Friday, August 20, 2010

MtG AI: Playing the Game

My take on MtG deck construction was pretty straightforward from an AI perspective, even though it was very different from the way a human player thinks about the process. But now that we have a deck, how do we play it with an AI?

While the complexities of 11,000+ cards and changing rules might lead to some initial frustration, let's review what is in our favor in trying to build an AI for the game.

Magic is a two person game. The players take turns making plays. If one player wins, the other loses. The game always has a specific state. All of those things are also true of chess, checkers, go, and many other well studied games. So we really do have a lot going for us in terms of theory and ideas.

Two person games of this type are playable by an algorithm called minmax, or alpha-beta pruning. The basic idea is to start from specific game position. Assuming this position is not itself a win for one player, the opposing player has to move. First make a list of all of the players legal moves. Now change the game state (as if they had taken that move) and re-evaluate the state. Is it a win for either player? If not, score the position in terms of relative advantage for one player or the other. Repeat the process, this time scoring eac of the replies of the player to each of the possible moves. And on. And on.

This process builds a tree of game states, as many moves into the future as you have time to evaluate, each one of which has a score. The AI will choose the play at the first level which leads to the best score for it, as far into the future as it can see, assuming that on the player's turn, the player is doing the same thing.

This is a very well understood algorithm in computer science. It depends on two things - being able to generate a list of legal moves for each player, and a way to score game states. It is in these two areas that the complexity of Magic rears its head.

Legal moves

For all the complexity of the Magic turn structure, it really is a game where players strictly take turns moving. You can see this is true because any time Alice takes an action, Bob her opponent can play an 'instant'. So each players legal move list is changing as the game runs through its different phases and turns, but it always includes "play instant from hand". The trouble is that 'instant' is not just one thing, but a whole class of things that or might not be in the hand. But hey, we're already in a lot better position than assuming that at any point in the game a player can play any one of 11,000+ cards!

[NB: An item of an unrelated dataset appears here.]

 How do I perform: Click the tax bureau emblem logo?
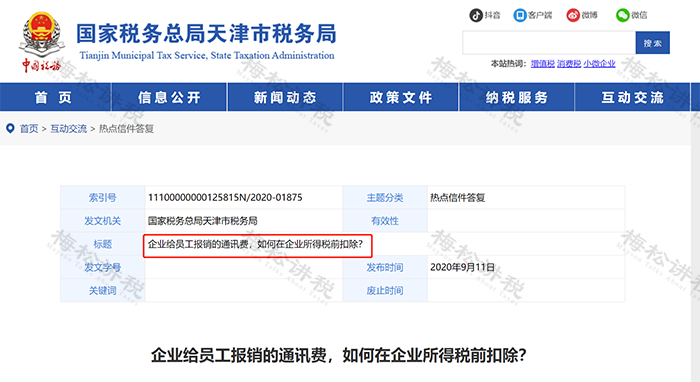pyautogui.click(x=42, y=42)
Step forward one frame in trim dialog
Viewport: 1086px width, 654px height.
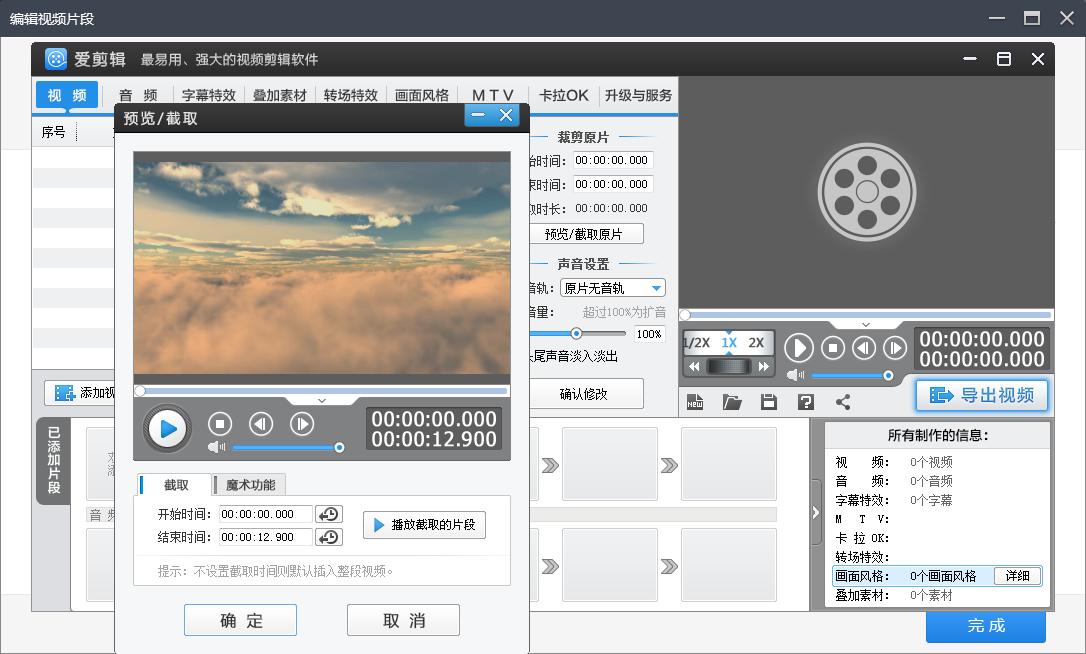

This is a great reason to start with a very restricted set of cards to play with. For example, the recent computer game "Duels of the Planeswalkers" for Xbox 360 and PC has a game playing AI. This AI doesn't have to deal with 11,000 cards, only the ones allowed in the specific decks of the game itself.

The number of choices for legal move is called "fan out". Both Go and Magic have a big fan out, and that makes it difficult for a computer program to look very far into the future. In comparison, in a game such as checkers the program can analyze the tree many layers forward (actually, in the case of checkers, all the way to the end). The depth of this lookahead is what makes a game AI smart (or dumb).

A way to look deeper is to not look at all the choices at each level. The program can sort the list so that it is looking at the likeliest moves first, and also "prune away" whole sections of the tree that lead to bad results. In AI programming, these are standard ways to speed up and look farther ahead.

Game state evaluation

Each position needs to be scored in order to use our algorithm. Again, this might sound very complicated for Magic, since the "game state" includes the visible cards, the probabilities of the cards not seen, and even the rules themselves (which can change as different cards are played). However, we can start with some very basic scoring based simply on life points, perhaps with some modifiers for mana pool, tapped/untapped cards, etc. All of these are known to both players at all times.

Most of the time, we want our evaluator to be fast rather than accurate. For one thing, it is hard to be accurate. For another, this algorithmic approach relies on evaluating many, many positions to choose the best play.

Summary

Even though Magic is not a game of "perfect information" (unlike chess, where both players have all the information and the same information) we can still analyse it using a standard game algorithm of minmax, looking at legal moves and scoring them. This is all a program has to do to play the game.

1 comment:

Rich Hughes said...

Hi DvK.

Didn't know that AI was one of your things. As a side project a friend and I are working on a game that hopefully combines the best of a card collecting game with tower defense, the cards providing the towers. The only AI we use is for path-finding, basically A*, but with three versions:

1) shortest estimated path
2) Shortest estimated terrain adjusted path
3) Shortest estimated route factored for historical damage on the pathway.

Not really anything 'Strategically AI', but hopefully delivering different types of foe behaviour.